A bit about hinges... I now know everything there is to know about hinges, including their origin and entire history. There are more than 20 different types. Three of those types made their way into my home and had to be returned because they would not work on this piece. The doors are very thick! I ended up using plain old butt hinges.
I chose 2 inch hinges and merely placed them under each existing strap hinge and drilled small pilot holes, then attached them all and finally removed all the existing strap hinges. I then filled the holes with wood putty and let it dry overnight.
I also filled the knotholes with wood putty. It required two applications, allowing the putty to dry thoroughly between applications.
I then sanded the putty with a fine grit sandpaper.
Painting came next...
2). One Coat Annie Sloan Old White
3). (Not Shown) Second Coat Annie Sloan Old White
4). One Coat French Linen
5). Sand with Medium grit sandpaper.
When I create a piece I keep several factors in mind. First, the history. I wanted this to resemble a Gustavian antique so I researched the history of Gustavian furniture as well as hardware.

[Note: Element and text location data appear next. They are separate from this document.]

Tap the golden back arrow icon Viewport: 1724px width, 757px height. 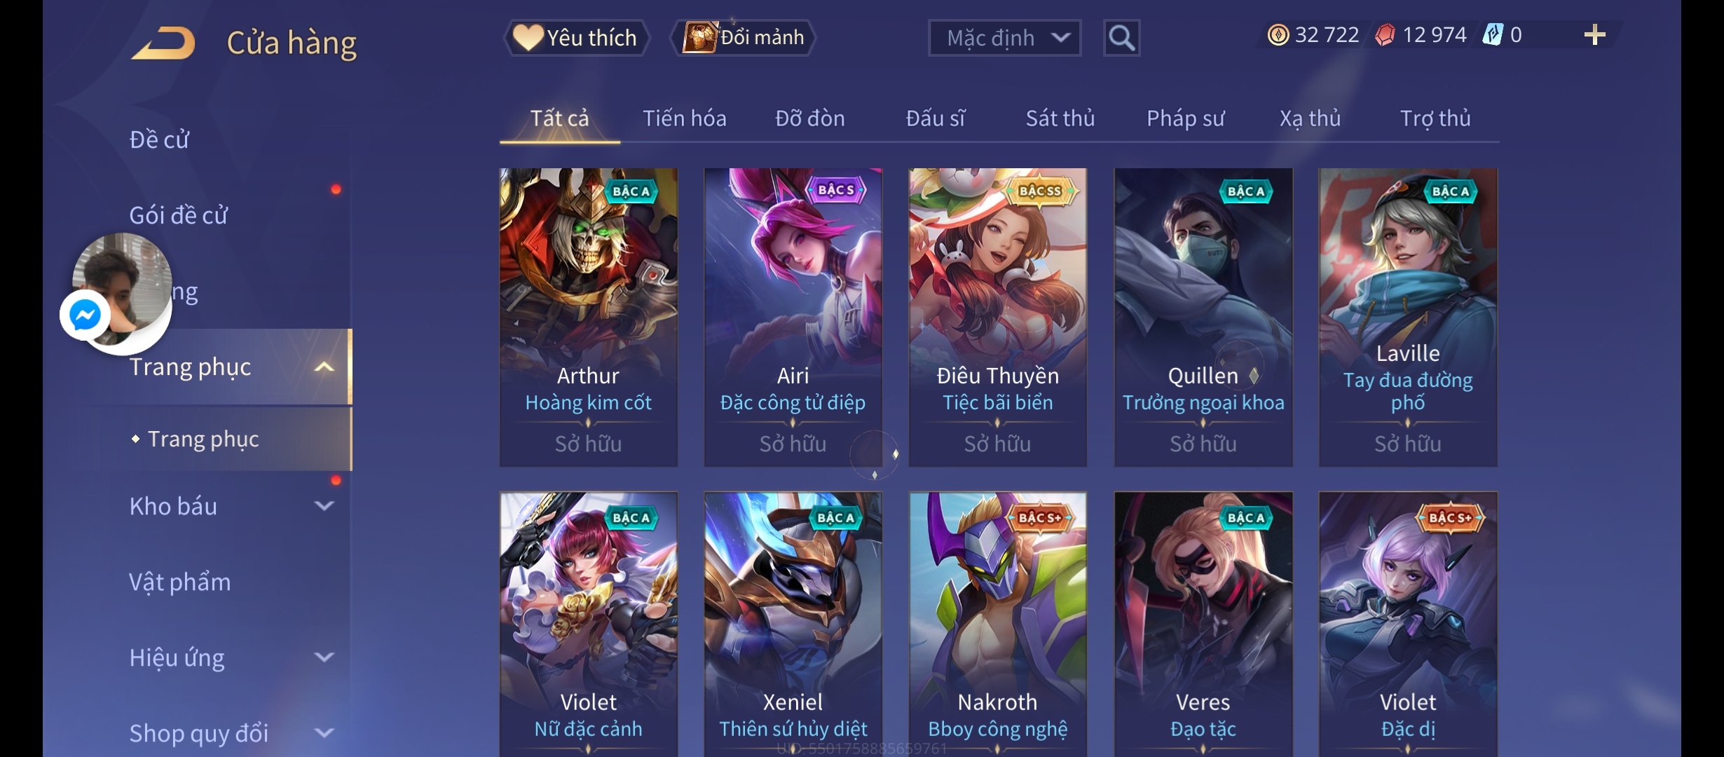[x=163, y=43]
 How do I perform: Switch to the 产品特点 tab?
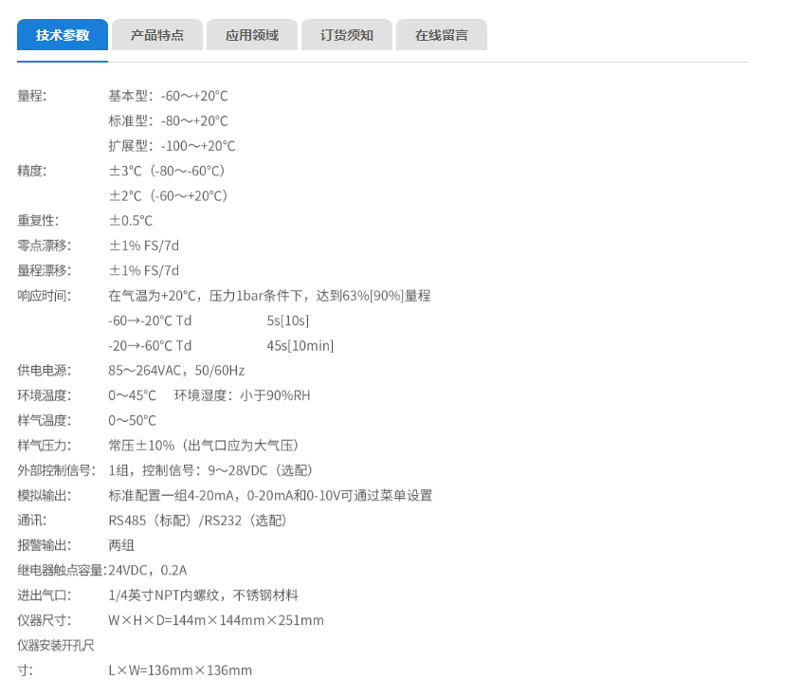pos(156,34)
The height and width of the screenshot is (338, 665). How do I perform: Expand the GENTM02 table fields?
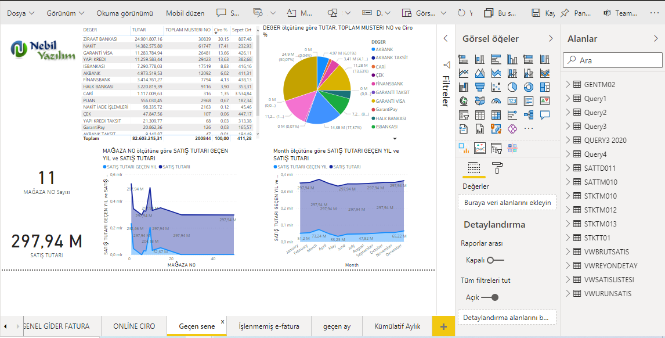tap(568, 85)
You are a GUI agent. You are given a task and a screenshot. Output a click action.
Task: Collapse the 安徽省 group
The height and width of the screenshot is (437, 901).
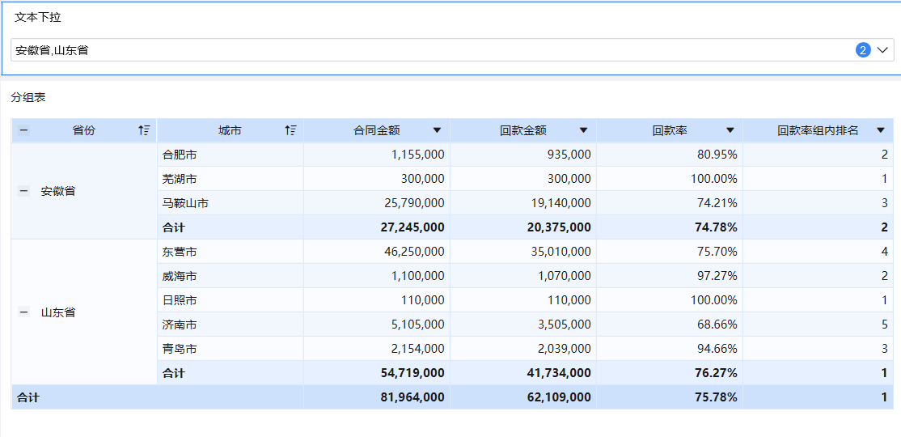click(24, 191)
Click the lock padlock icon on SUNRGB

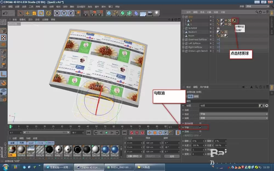click(x=218, y=28)
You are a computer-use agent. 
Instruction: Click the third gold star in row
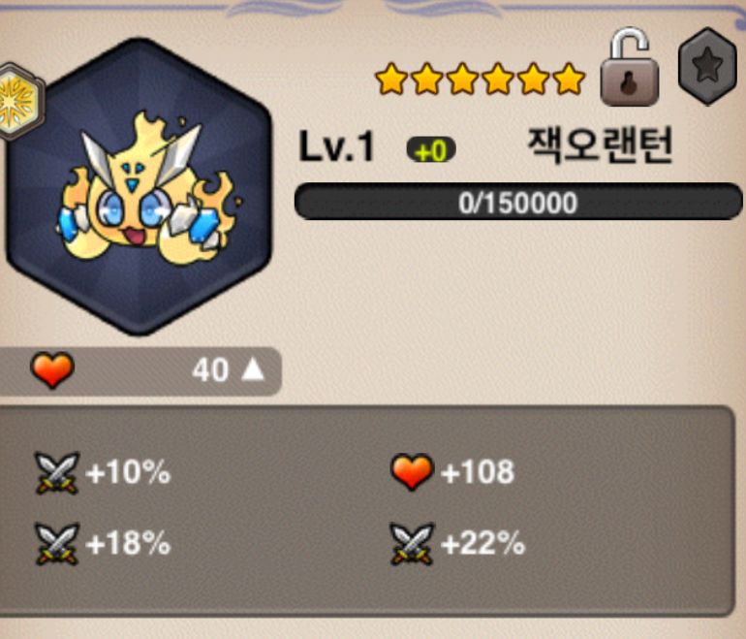pyautogui.click(x=462, y=79)
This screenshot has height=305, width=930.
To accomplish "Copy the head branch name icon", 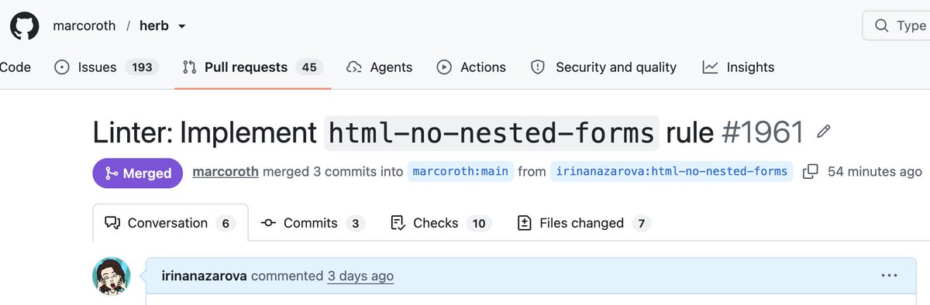I will tap(810, 171).
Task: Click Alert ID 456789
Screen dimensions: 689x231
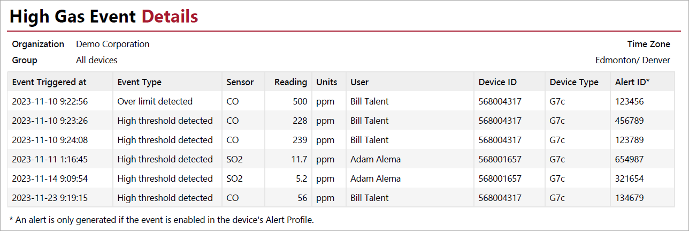Action: click(x=629, y=121)
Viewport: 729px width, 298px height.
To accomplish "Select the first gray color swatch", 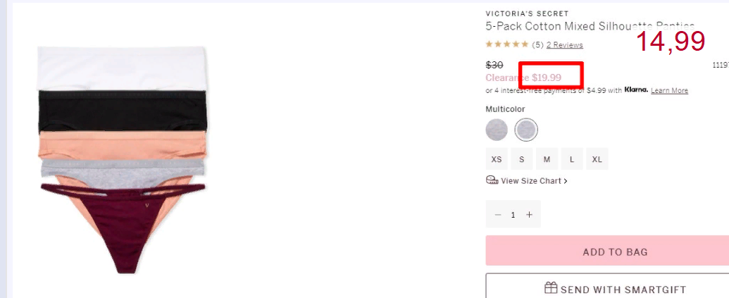I will point(497,130).
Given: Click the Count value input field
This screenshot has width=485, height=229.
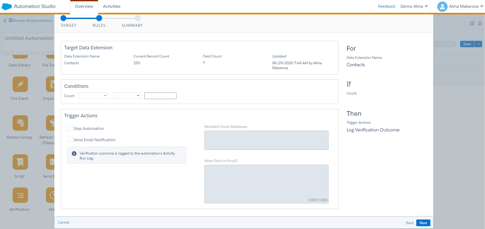Looking at the screenshot, I should pos(160,96).

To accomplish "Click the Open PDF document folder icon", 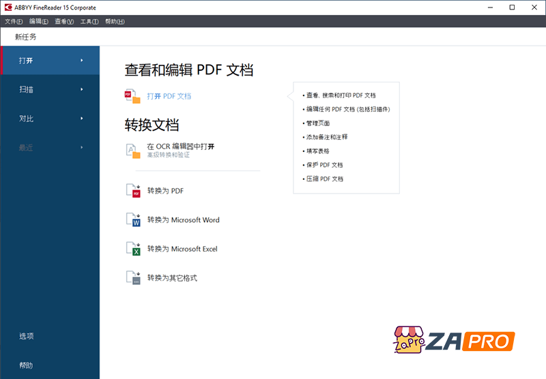I will 132,96.
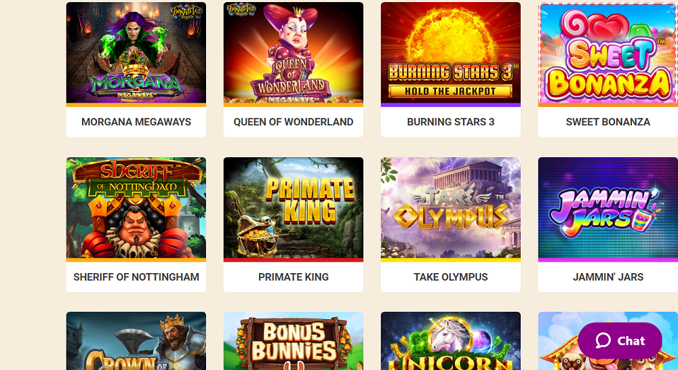Open the Chat support button

point(620,341)
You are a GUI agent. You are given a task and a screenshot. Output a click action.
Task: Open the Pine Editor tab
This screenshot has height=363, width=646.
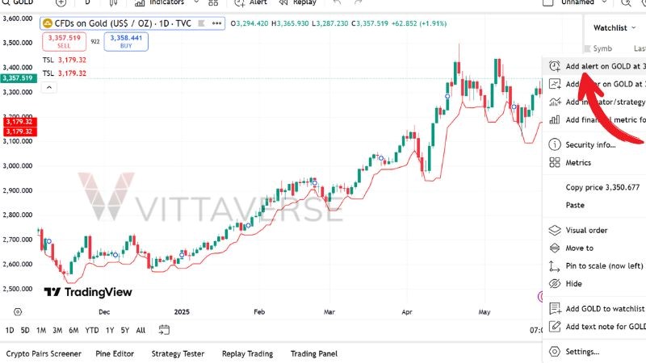pos(116,353)
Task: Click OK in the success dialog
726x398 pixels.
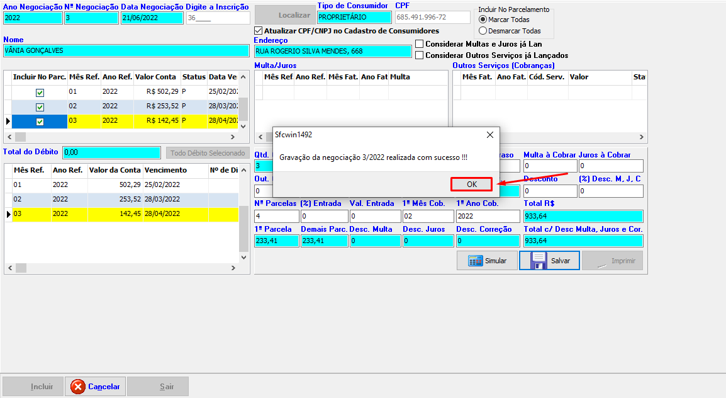Action: tap(471, 185)
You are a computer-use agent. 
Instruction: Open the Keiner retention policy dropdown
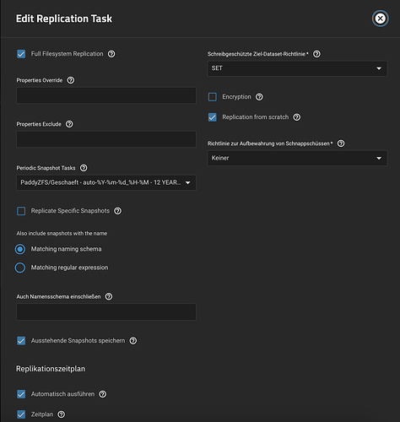[297, 158]
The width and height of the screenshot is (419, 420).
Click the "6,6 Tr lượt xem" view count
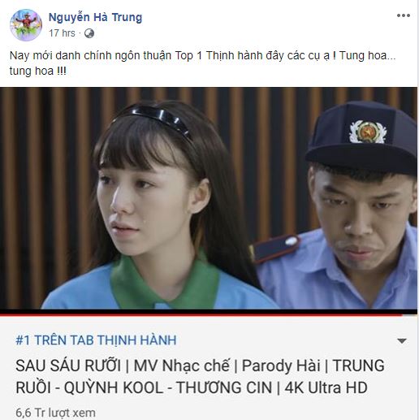[x=55, y=414]
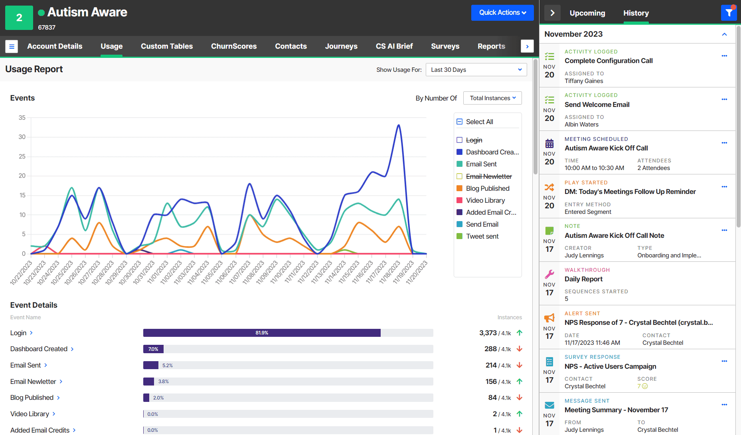741x435 pixels.
Task: Open the Quick Actions menu
Action: click(502, 12)
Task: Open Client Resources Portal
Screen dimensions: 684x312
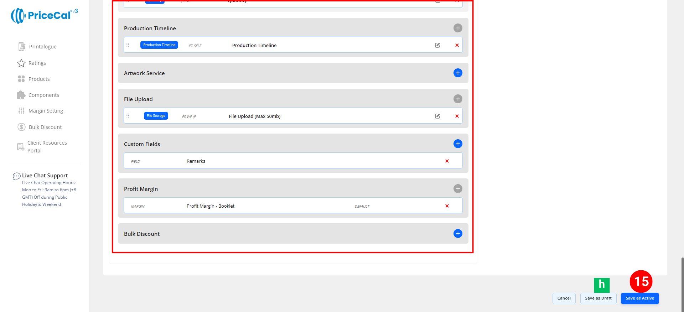Action: (47, 147)
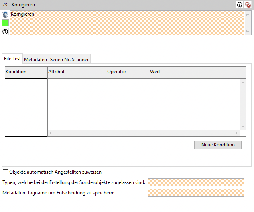Enable 'Objekte automatisch Angestellten zuweisen' checkbox
This screenshot has width=254, height=212.
[x=5, y=172]

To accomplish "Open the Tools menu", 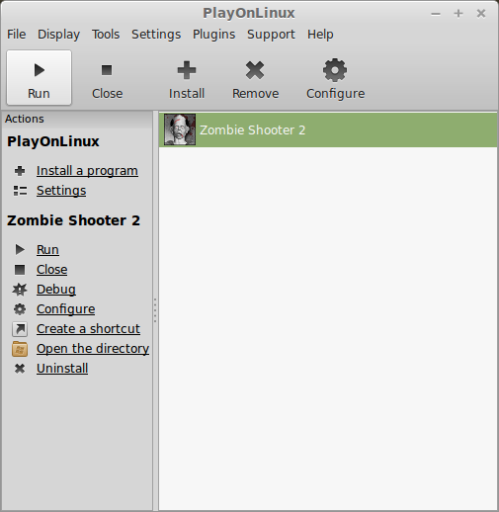I will click(106, 35).
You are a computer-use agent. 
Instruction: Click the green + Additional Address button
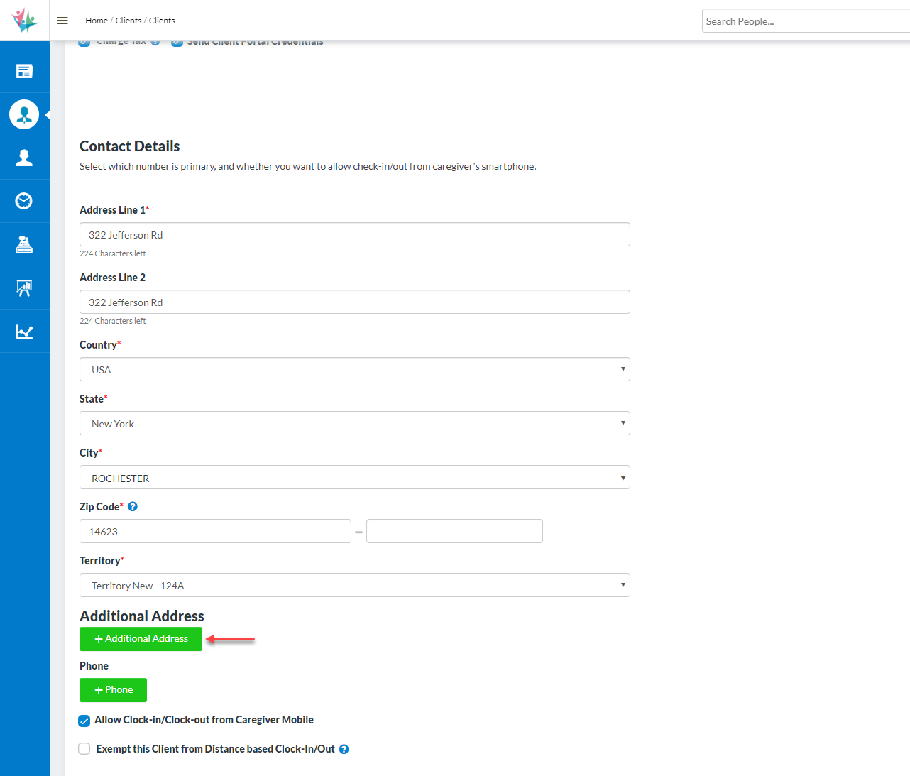(x=141, y=639)

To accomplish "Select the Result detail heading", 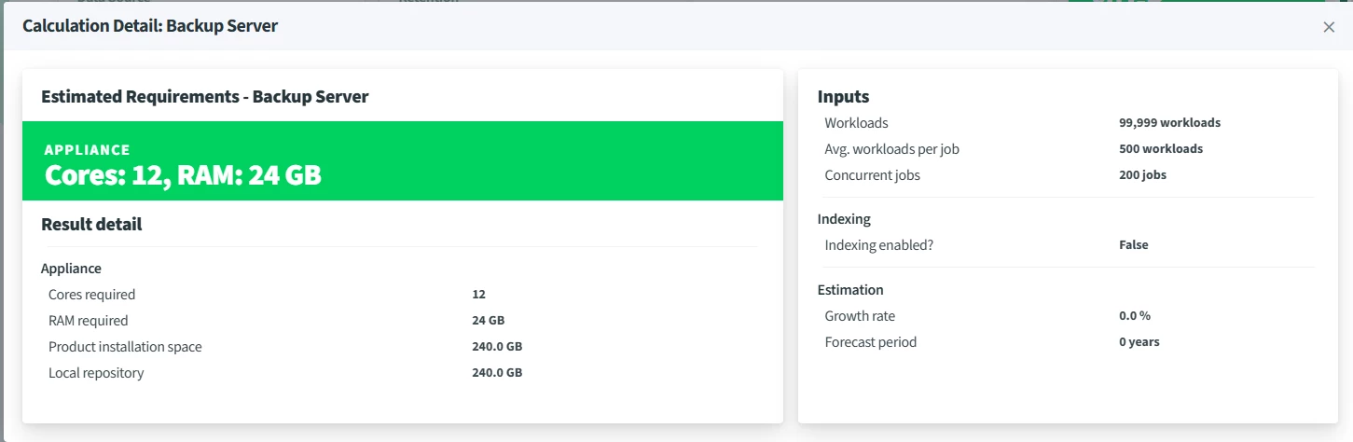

In 1771, the future Gustav III returned to his native Sweden from the French court of Versailles to ascend the throne as king after his father’s untimely death. The young monarch had been inspired by French architecture and decorative arts and saught to create the "Paris of the North" within the borders of Sweden. Trips to France and later to Italy gave further impetus to Gustav’s passion for the classical. During his reign (1772-1792), the king transformed this once removed European country into a cultural forerunner within Europe. Though the introduction of the Gustavian style actually predates Gustav III's reign, it was the young King that was responsible for disseminating the new style throughout the country.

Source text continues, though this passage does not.